→ **Data records**:

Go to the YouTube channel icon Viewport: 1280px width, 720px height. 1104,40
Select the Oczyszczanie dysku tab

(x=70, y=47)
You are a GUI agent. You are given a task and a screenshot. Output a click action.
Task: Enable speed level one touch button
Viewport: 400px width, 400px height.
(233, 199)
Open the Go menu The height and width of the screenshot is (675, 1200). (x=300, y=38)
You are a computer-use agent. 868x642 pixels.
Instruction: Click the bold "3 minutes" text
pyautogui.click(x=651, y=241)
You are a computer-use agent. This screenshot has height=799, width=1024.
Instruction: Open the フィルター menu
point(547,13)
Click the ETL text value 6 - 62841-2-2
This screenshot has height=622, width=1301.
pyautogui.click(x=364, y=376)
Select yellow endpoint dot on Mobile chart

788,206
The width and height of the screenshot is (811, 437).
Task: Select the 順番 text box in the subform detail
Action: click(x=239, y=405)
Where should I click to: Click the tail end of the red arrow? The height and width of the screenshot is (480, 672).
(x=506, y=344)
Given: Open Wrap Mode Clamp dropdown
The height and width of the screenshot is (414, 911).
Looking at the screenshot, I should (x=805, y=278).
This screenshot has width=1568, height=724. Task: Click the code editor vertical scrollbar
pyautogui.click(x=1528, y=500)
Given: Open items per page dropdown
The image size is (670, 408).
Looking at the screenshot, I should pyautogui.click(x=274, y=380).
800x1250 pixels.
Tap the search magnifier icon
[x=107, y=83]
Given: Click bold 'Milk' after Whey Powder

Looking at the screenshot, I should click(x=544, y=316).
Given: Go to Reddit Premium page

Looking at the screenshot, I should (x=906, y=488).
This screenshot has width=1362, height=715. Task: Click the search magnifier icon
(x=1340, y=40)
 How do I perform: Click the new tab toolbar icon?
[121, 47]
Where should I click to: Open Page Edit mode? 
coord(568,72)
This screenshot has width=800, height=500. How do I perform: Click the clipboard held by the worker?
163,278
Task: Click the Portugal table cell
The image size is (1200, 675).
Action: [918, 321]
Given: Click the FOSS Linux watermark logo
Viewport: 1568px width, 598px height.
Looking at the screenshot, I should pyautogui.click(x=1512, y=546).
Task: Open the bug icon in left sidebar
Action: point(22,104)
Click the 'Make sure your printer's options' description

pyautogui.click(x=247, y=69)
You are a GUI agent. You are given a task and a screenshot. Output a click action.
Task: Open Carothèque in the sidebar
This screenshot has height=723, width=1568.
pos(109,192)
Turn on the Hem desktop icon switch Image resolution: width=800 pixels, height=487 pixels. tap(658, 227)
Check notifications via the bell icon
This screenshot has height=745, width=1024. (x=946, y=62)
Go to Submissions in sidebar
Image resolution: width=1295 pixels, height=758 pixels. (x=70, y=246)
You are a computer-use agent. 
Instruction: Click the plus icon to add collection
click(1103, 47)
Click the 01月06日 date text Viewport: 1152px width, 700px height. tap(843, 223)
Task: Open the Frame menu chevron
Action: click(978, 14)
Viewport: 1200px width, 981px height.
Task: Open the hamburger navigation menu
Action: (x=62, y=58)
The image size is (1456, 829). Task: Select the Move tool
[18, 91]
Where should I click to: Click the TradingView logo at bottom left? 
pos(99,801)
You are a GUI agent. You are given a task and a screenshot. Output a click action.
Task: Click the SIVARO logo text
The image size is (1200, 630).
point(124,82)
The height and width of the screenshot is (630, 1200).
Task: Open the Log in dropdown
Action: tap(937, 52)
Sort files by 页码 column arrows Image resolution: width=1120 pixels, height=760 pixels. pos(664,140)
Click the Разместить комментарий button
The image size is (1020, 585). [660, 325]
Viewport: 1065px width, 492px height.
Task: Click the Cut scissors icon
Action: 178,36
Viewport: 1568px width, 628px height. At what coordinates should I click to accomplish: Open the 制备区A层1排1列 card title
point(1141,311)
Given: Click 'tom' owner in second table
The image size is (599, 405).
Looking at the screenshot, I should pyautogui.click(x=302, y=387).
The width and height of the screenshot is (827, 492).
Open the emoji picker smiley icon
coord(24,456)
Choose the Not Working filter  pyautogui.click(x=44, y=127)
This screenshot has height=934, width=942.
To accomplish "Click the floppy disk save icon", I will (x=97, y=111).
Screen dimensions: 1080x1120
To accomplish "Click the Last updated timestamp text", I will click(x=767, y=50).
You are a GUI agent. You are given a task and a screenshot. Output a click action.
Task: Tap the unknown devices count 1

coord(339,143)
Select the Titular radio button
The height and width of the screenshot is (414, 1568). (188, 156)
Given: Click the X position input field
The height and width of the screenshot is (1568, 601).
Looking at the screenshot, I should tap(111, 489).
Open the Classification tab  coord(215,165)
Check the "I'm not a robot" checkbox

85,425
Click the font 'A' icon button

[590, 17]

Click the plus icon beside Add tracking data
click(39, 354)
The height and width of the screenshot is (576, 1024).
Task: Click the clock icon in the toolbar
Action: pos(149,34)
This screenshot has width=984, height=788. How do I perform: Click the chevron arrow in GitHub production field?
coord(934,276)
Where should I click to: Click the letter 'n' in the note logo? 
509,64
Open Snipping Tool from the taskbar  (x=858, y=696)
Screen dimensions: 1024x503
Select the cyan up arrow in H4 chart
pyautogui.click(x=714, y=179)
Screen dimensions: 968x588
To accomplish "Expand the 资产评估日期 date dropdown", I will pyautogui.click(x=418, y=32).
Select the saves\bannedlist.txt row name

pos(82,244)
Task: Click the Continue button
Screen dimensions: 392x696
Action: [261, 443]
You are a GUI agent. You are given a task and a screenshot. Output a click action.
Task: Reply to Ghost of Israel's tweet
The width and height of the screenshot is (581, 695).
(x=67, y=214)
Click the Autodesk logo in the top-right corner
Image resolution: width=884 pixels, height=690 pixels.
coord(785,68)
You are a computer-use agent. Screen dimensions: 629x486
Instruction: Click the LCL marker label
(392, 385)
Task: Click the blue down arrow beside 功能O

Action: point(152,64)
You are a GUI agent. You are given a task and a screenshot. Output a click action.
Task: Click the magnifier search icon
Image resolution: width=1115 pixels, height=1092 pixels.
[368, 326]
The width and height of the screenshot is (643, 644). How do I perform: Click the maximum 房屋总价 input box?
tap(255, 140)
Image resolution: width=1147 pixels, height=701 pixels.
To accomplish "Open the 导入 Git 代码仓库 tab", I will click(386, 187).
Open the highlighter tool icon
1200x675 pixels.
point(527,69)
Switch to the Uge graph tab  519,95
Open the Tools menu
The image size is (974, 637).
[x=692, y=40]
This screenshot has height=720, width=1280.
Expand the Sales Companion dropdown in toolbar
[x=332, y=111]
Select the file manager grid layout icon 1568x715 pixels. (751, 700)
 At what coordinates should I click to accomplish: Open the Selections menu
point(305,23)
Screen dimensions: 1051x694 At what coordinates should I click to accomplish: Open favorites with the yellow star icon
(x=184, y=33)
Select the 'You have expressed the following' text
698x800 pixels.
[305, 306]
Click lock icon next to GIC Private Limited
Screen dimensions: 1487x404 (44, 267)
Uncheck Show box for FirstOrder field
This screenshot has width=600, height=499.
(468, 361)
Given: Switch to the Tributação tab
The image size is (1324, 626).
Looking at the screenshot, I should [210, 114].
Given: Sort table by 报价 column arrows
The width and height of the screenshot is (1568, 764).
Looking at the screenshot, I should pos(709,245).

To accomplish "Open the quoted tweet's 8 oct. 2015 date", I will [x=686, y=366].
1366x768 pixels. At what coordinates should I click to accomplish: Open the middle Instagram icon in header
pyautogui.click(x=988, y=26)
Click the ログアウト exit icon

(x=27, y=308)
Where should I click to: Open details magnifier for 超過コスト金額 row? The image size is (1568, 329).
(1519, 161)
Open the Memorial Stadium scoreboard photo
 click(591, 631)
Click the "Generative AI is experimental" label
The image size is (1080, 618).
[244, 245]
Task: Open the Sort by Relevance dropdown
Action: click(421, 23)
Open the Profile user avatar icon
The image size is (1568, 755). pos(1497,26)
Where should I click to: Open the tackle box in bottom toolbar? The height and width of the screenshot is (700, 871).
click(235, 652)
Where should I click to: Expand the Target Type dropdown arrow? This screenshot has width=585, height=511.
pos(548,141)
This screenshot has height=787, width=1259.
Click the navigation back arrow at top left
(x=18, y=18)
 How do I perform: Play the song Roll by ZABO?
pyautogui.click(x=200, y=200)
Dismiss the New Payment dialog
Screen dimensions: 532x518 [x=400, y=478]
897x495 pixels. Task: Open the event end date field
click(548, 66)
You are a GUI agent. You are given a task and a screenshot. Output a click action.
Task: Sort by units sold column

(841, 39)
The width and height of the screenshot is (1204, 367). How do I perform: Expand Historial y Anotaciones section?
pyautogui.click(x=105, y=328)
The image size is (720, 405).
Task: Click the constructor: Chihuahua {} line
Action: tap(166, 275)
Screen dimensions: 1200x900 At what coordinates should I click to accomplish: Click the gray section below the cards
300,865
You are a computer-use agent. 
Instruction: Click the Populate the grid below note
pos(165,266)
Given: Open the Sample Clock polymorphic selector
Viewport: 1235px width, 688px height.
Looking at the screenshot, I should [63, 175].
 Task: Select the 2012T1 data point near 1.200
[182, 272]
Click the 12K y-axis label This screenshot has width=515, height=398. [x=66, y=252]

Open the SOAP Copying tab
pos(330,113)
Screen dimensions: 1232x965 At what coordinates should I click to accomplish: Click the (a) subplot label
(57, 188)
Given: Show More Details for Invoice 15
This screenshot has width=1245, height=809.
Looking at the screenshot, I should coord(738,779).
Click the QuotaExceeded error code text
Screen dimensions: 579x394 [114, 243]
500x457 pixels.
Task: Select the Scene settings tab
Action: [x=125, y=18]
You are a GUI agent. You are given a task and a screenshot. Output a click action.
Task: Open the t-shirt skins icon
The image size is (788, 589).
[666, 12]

→ **Activity**: Your answer must be the data above, copied exactly from its first line through the line containing "You are a computer-use agent. 868x642 pixels.", and nothing more.

→ **Answer for this exercise**:
Go to the YouTube channel icon Viewport: 1280px width, 720px height. 1104,40
Select the Oczyszczanie dysku tab

(x=70, y=47)
You are a GUI agent. You are given a task and a screenshot. Output a click action.
Task: Enable speed level one touch button
Viewport: 400px width, 400px height.
(233, 199)
Open the Go menu The height and width of the screenshot is (675, 1200). (x=300, y=38)
You are a computer-use agent. 868x642 pixels.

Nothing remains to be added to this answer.